### TASK TO COMPLETE
Print out each record, keeping it identical to the original.

### TASK INPUTS
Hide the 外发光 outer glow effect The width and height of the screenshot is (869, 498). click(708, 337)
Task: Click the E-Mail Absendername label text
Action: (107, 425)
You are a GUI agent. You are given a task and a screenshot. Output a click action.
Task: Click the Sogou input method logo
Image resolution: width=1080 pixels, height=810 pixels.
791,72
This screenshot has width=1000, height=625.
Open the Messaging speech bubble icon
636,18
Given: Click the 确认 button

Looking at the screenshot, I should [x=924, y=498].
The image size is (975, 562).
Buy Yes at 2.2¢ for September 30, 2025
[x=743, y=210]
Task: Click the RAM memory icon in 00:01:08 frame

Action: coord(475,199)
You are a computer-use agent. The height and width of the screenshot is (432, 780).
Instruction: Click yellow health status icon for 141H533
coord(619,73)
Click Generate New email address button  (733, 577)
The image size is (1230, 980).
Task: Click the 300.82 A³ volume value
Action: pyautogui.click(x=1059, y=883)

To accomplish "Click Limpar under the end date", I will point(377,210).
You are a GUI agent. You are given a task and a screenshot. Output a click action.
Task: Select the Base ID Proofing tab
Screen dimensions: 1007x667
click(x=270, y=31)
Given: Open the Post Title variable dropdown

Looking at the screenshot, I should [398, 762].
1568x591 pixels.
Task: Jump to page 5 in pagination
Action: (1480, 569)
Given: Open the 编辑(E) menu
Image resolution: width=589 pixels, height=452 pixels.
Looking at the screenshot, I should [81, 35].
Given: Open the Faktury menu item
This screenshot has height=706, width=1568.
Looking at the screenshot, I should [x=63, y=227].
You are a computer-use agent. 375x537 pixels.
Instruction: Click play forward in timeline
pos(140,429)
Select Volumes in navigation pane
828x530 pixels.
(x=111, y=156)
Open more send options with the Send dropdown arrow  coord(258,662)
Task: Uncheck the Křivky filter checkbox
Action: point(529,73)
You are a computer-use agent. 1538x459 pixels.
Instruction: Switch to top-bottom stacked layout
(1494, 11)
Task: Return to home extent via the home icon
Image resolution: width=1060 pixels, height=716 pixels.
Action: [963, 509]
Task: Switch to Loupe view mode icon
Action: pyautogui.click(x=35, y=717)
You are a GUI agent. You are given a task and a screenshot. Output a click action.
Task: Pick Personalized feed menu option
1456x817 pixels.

### SOLUTION FOR THIS TASK
Hide the 外发光 outer glow effect The width and height of the screenshot is (869, 498). click(708, 337)
Task: Click the E-Mail Absendername label text
Action: (107, 425)
You are a GUI agent. You are given a task and a screenshot. Output a click action.
Task: Click the Sogou input method logo
Image resolution: width=1080 pixels, height=810 pixels.
791,72
This screenshot has width=1000, height=625.
Open the Messaging speech bubble icon
636,18
Given: Click the 确认 button

Looking at the screenshot, I should [x=924, y=498].
The image size is (975, 562).
Buy Yes at 2.2¢ for September 30, 2025
[x=743, y=210]
Task: Click the RAM memory icon in 00:01:08 frame

Action: coord(475,199)
You are a computer-use agent. The height and width of the screenshot is (432, 780).
Instruction: Click yellow health status icon for 141H533
coord(619,73)
Click Generate New email address button  (733, 577)
The image size is (1230, 980).
Task: Click the 300.82 A³ volume value
Action: pyautogui.click(x=1059, y=883)

To accomplish "Click Limpar under the end date", I will point(377,210).
You are a GUI agent. You are given a task and a screenshot. Output a click action.
Task: Select the Base ID Proofing tab
Screen dimensions: 1007x667
click(x=270, y=31)
Given: Open the Post Title variable dropdown

Looking at the screenshot, I should [398, 762].
1568x591 pixels.
Task: Jump to page 5 in pagination
Action: (1480, 569)
Given: Open the 编辑(E) menu
Image resolution: width=589 pixels, height=452 pixels.
Looking at the screenshot, I should [81, 35].
Given: Open the Faktury menu item
This screenshot has height=706, width=1568.
Looking at the screenshot, I should [x=63, y=227].
You are a computer-use agent. 375x537 pixels.
Instruction: Click play forward in timeline
pos(140,429)
Select Volumes in navigation pane
828x530 pixels.
(x=111, y=156)
Open more send options with the Send dropdown arrow  coord(258,662)
Task: Uncheck the Křivky filter checkbox
Action: point(529,73)
You are a computer-use agent. 1538x459 pixels.
Instruction: Switch to top-bottom stacked layout
(1494, 11)
Task: Return to home extent via the home icon
Image resolution: width=1060 pixels, height=716 pixels.
Action: [963, 509]
Task: Switch to Loupe view mode icon
Action: pyautogui.click(x=35, y=717)
You are a GUI agent. You are given a task and a screenshot. Output a click action.
Task: Pick Personalized feed menu option
1456x817 pixels.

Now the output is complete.